Paddlingwhenishouldbeworking

^ this.

The principles of state education is parity for all. This may not always be the case in the current climate but, if the wealthier kids get better provisions because their parents pay for it, that would undermine the system. Also, staff have to be paid and managed by the school.

NellyBarney Sat 02-Nov-19 19:17:41

But at the moment DC from poorer families get better provision as PPG money is spent on them for 1:1 etc. And it's not always fair who gets PPG or who deserves it. E.g. my dd us PPG eligible as my dh has been in between jobs for a little bit over a month and was eligible for jobseekers allowance, what resulted in 5 years of PPG money. We didn't spent it as went private. But it shows how random provisions are atm and it's no longer the same for everyone.

cabbageking Sat 02-Nov-19 20:59:08

No it wouldn't be allowed. You could employ your own tutor out of school.

Only a small part of EHCP can be paid to parents dependent on need and what is being purchased.
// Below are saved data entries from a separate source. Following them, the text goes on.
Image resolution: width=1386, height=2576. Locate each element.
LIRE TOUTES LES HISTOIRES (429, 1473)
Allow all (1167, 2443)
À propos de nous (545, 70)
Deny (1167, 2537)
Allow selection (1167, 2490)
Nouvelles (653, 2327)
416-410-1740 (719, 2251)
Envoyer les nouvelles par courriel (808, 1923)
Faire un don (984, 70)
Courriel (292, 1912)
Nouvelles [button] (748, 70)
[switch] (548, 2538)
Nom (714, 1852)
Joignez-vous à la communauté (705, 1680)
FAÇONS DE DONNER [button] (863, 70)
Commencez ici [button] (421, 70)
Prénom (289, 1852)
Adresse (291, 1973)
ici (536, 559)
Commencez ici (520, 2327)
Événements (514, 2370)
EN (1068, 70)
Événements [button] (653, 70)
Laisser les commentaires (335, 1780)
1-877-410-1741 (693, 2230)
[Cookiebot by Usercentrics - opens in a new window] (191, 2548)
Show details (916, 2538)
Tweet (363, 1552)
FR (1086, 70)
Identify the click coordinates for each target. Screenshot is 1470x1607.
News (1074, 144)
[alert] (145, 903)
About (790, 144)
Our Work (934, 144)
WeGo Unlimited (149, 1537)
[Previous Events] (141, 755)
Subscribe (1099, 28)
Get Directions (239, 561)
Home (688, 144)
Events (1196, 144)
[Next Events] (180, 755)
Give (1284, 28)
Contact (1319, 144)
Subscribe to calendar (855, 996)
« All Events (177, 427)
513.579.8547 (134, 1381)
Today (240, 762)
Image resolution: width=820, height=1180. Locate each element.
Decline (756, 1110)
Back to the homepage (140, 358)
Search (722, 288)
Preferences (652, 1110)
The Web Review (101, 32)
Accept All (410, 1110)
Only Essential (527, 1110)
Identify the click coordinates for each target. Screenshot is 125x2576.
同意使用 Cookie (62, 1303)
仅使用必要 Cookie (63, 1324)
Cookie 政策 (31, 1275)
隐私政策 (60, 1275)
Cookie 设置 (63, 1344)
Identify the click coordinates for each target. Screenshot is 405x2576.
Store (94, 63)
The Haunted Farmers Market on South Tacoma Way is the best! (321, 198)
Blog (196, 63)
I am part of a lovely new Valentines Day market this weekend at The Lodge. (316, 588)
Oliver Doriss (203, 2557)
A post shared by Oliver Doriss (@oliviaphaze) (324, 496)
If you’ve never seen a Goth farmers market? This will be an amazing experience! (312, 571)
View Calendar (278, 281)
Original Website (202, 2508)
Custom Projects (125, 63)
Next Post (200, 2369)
This obviously reduces the provision school will provide.

MarchingFrogs Sat 02-Nov-19 22:38:16

PPG eligible as my dh has been in between jobs for a little bit over a month and was eligible for jobseekers allowance, what resulted in 5 years of PPG money. We didn't spent it as went private

But the school gets the funding, not the parents of each individual child. And if you took your child out of the state school, it would stop getting the funding for her?

Sausagepickle123 Mon 04-Nov-19 00:30:58

There is nothing to stop the school agreeing to this if they want (presumably as long as the 1:1 had DBS, insurance etc). However most won’t allow as it gets difficult with whose in charge of them and reasons pp have set out.
Many allow private professionals eg SaLT to go into school observe, provide strategies etc. To a certain extent this is providing additional training to their staff at no cost to them.